Want belast met de oerzonde zult u nooit in vrije wil de weg naar Mij
nemen, omdat dan mijn tegenstander u nog helemaal in zijn macht heeft.
Uw overgave aan Mij bewijst dat u van mijn tegenstander vrij wilt worden.
En dan al heb Ik het recht over u, dat Ik me niet meer laat betwisten.
Want u behoort Mij toe, omdat u uit de kracht van mijn liefde bent voortgekomen,
ook al is het door de wil van mijn tegenstander, die mijn kracht ervoor
gebruikte u te scheppen.
En alles, wat de kracht van mijn liefde als oorsprong heeft, keert ook
onherroepelijk naar Mij terug. Want mijn kracht, die Ik buiten Mij plaatste
door het scheppen van de wezens, keert weer terug naar haar oerbron. En
u mensen staat vlak voor deze bestemming, wanneer u over de aarde gaat.

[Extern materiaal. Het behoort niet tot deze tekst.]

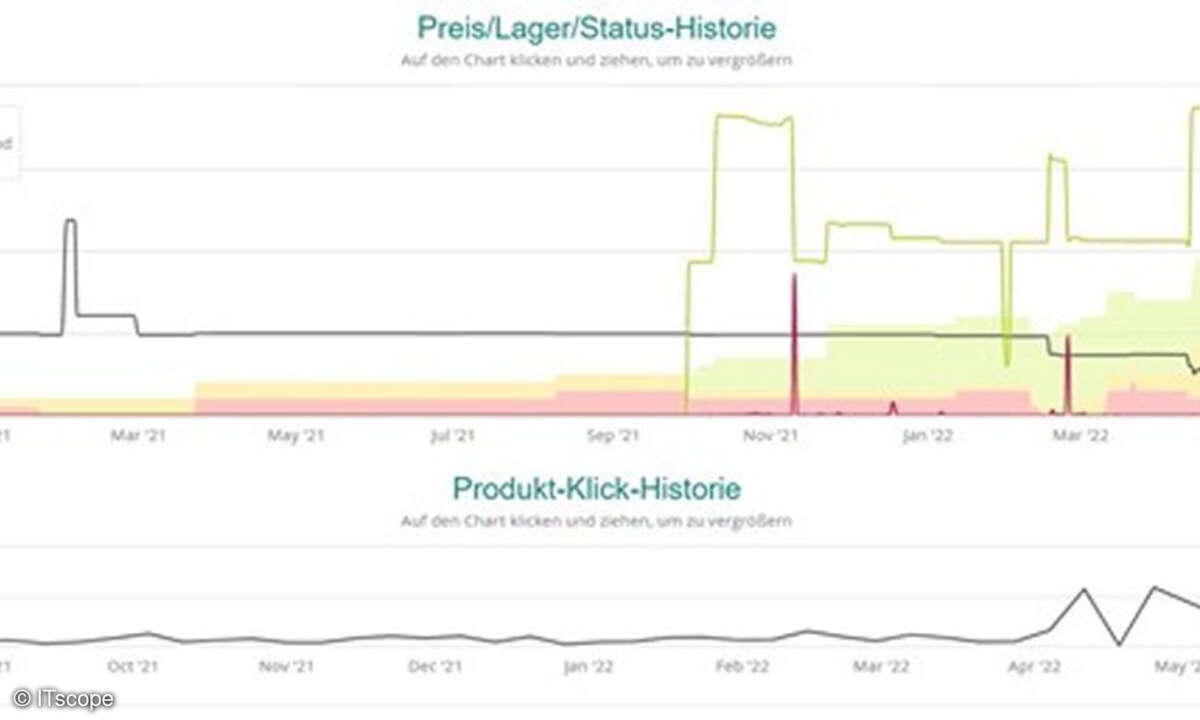The height and width of the screenshot is (720, 1200).
Task: Click the click-history valley between Apr and May '22
Action: (1118, 643)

Het is het laatste stadium in het geweldige proces van het terugvoeren,
wanneer de ziel, de eens gevallen oergeest, als mens belichaamd de laatste
wilsproef moet afleggen: naar Mij of weer terug naar mijn tegenstander,
uit wiens macht Ik haar zolang had ontrukt, tot ze weer als ik-bewust
wezen vrij kon beslissen.
Daarom is het bestaan op aarde als mens van zo'n grote betekenis.
Het beslist immers het lot van de ziel: of ze tot in alle eeuwigheid gelukzalig
is, of dat ze weer eeuwigheden moet smachten in ellende en kwelling. Weliswaar
bereikt ze eenmaal het doel, maar haar vrije wil kan de tijdsduur dat
ze zich van Mij afkeert eindeloos verlengen, alsook in de kortst mogelijke
tijd beëindigen en weer naar Mij het vaderhuis binnengaan, dat ze
eens vrijwillig had verlaten.
U zult zich steeds weer deze grote betekenis van uw leven op aarde voor
ogen moeten houden. En u zult ernaar moeten streven volmaakt te worden,
naar Mij terug te keren en u steeds in gedachten verbinden met uw God
en Schepper van eeuwigheid, opdat Ik u dan ook kan vastpakken en naar
Mij toe trekken. Want tegen uw wil werk Ik niet op u in. En tegen uw wil
kan ook mijn tegenstander u niet aan zich binden.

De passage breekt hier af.